Work task: Wherever the line that contains "You are a GUI" falls, repeat it and the lines after it exactly until the records end, without any pictures.
---------- Exercise material
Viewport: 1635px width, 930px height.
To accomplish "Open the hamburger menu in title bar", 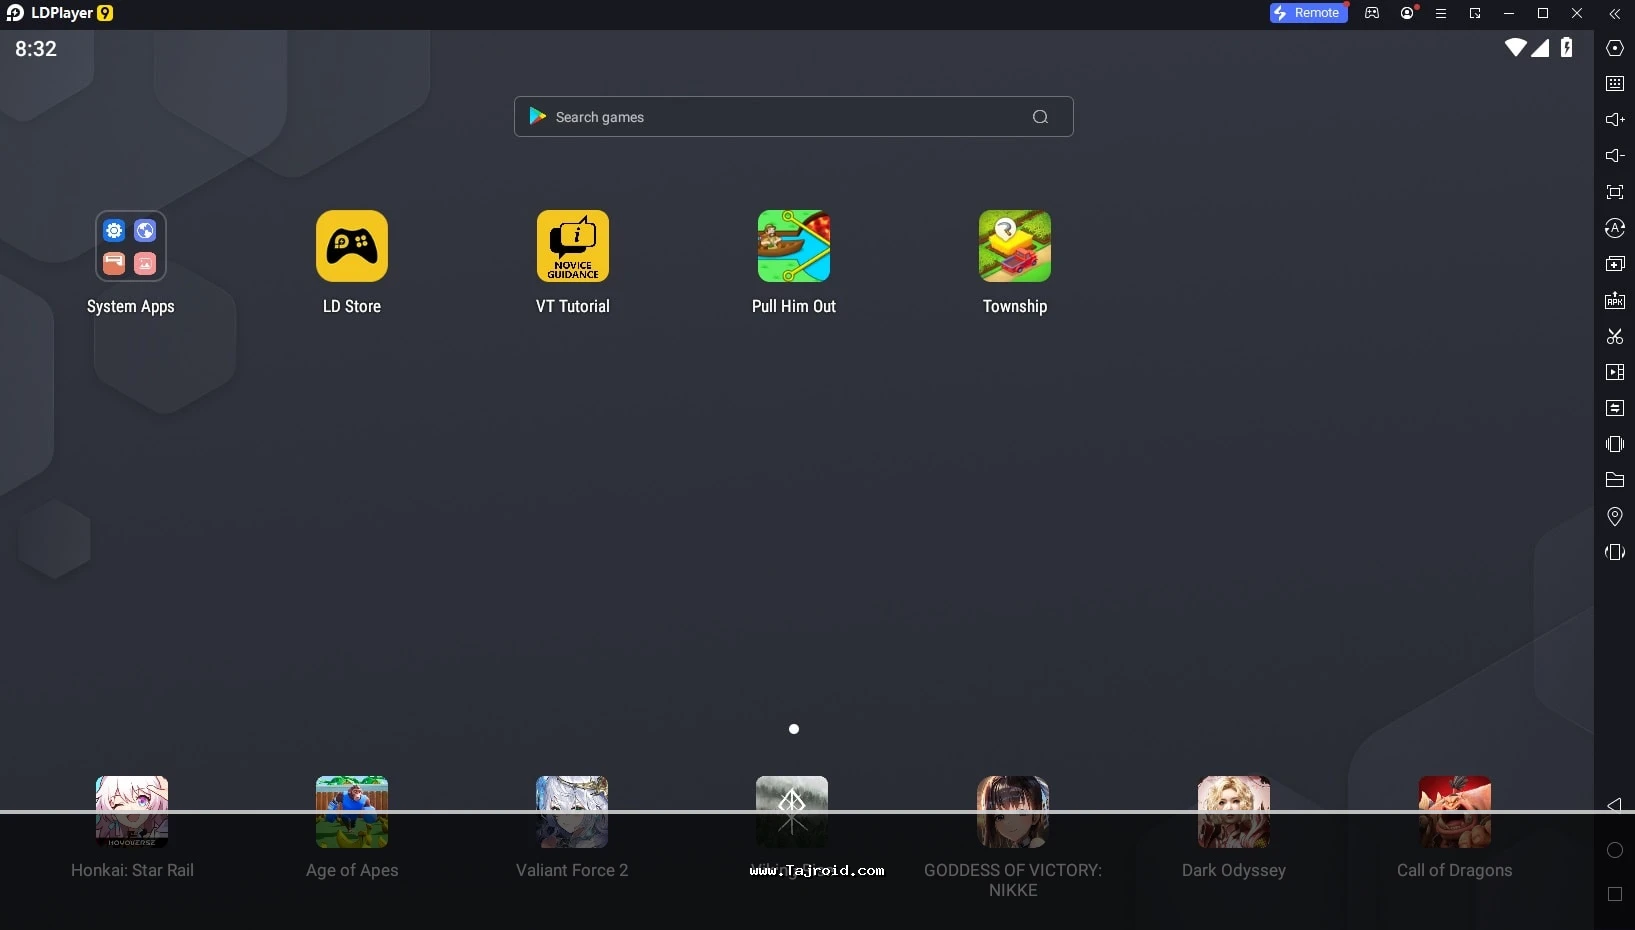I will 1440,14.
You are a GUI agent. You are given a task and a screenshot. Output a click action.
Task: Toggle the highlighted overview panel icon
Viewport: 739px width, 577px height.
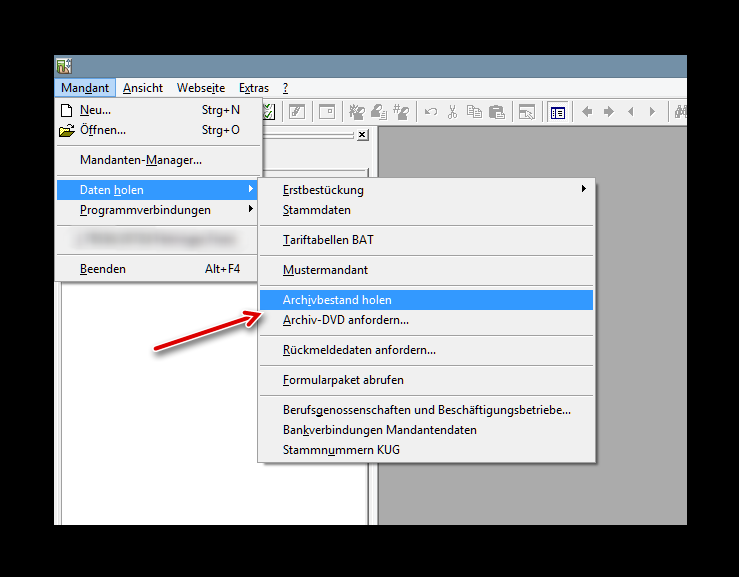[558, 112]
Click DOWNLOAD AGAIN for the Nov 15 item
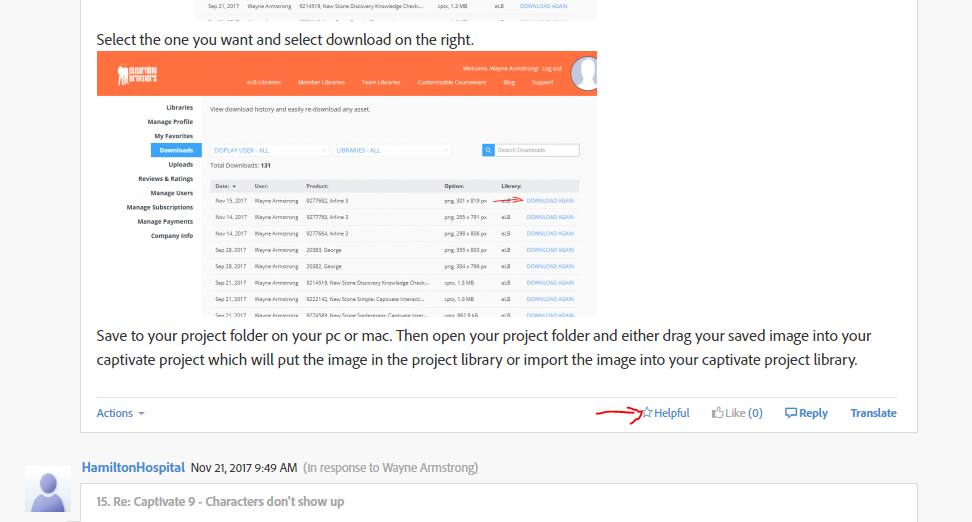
--------------------
Written solution:
You are a GUI agent. You are given a task and a screenshot. Output a click action.
Task: Toggle the highlighted overview panel icon
Viewport: 739px width, 577px height.
[558, 112]
Click DOWNLOAD AGAIN for the Nov 15 item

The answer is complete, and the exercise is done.